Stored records
===============

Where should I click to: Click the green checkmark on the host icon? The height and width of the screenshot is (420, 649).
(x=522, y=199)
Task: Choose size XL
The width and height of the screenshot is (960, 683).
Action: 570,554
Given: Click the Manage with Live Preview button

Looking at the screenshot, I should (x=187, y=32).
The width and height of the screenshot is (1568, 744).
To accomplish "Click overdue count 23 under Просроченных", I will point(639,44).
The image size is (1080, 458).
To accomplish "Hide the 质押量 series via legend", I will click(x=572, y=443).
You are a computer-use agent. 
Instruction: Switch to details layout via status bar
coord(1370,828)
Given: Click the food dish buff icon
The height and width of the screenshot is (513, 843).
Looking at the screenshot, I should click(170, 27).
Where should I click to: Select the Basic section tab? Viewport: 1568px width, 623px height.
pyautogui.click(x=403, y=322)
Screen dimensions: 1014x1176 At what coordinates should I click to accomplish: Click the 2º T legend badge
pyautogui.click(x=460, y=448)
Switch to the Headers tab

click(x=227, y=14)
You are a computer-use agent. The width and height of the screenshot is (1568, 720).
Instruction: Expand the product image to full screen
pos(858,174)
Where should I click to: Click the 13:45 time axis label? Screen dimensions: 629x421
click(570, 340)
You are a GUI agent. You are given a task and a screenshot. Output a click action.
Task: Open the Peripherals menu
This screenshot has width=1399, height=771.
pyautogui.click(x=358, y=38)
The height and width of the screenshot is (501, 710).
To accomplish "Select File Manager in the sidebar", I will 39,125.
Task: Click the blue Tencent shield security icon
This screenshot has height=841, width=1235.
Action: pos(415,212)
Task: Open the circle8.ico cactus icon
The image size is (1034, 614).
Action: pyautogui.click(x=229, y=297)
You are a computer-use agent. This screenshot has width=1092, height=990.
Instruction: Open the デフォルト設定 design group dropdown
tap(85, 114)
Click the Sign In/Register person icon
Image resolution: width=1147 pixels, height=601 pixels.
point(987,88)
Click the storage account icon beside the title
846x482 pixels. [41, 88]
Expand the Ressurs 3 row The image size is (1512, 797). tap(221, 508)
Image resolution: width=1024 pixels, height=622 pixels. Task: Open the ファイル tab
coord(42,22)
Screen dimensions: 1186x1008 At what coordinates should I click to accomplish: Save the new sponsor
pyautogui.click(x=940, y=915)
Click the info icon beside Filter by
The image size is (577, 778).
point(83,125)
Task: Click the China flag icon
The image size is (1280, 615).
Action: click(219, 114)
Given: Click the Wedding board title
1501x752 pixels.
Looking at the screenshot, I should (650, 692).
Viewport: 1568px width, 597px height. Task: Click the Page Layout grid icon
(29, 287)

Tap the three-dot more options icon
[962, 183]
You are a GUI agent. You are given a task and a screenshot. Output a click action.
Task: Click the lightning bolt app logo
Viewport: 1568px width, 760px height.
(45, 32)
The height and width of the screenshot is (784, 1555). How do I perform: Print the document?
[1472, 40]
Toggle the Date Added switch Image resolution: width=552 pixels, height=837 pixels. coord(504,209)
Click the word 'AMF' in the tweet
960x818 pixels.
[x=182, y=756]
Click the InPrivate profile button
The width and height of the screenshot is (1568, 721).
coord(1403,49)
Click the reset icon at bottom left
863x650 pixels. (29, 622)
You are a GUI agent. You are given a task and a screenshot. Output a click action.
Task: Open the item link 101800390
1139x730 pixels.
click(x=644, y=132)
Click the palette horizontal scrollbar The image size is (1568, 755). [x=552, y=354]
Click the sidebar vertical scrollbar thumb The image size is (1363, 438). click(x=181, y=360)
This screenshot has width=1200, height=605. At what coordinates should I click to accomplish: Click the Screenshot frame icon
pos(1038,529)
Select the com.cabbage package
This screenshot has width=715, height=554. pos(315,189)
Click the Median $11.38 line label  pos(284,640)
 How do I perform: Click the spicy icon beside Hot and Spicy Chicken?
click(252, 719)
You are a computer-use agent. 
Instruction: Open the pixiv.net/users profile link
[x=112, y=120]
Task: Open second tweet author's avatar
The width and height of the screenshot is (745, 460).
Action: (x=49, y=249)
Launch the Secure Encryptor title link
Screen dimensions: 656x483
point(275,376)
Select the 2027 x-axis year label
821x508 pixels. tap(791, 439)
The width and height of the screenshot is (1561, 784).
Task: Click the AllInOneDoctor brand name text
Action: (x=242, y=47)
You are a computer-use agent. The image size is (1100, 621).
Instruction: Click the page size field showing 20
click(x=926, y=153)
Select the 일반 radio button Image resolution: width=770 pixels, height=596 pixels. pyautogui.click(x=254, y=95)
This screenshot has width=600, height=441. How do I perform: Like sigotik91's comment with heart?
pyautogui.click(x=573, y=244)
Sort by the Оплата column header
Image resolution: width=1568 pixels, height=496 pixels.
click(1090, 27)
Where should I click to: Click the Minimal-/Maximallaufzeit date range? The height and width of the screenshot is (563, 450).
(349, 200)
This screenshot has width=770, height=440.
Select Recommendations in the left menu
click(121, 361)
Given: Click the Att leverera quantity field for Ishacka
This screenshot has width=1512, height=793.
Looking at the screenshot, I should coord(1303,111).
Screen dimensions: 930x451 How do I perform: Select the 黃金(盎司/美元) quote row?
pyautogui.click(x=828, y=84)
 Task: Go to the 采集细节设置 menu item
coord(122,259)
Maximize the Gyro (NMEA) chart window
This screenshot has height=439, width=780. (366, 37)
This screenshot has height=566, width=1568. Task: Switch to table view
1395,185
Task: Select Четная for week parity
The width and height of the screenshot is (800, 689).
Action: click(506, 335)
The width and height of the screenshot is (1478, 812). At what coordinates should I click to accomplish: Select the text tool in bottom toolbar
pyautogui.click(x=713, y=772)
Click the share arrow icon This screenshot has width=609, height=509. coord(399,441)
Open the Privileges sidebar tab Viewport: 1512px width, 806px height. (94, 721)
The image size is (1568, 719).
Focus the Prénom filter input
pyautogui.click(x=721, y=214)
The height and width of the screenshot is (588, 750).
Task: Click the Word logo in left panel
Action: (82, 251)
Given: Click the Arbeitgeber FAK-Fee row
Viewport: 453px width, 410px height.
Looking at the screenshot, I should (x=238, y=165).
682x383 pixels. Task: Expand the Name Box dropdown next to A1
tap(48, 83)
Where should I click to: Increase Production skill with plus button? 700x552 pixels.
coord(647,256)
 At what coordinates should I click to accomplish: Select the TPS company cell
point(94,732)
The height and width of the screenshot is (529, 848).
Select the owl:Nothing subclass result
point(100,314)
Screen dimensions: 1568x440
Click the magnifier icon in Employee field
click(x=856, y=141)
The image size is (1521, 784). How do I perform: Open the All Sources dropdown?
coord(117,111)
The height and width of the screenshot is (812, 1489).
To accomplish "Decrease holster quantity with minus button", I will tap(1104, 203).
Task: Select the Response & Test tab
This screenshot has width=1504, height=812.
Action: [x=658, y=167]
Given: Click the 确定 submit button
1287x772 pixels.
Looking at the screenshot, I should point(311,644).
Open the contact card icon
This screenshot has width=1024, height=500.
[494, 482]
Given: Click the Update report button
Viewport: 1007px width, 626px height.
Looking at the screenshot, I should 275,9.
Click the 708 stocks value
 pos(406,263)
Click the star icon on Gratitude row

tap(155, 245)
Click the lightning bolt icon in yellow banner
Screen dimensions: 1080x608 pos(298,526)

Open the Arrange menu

===============

Each line in the data that holds the string "sidebar" should be found and copied.

To accomplish "Select File Manager in the sidebar", I will 39,125.
Click the sidebar vertical scrollbar thumb The image size is (1363, 438). click(x=181, y=360)
Open the Privileges sidebar tab Viewport: 1512px width, 806px height. (94, 721)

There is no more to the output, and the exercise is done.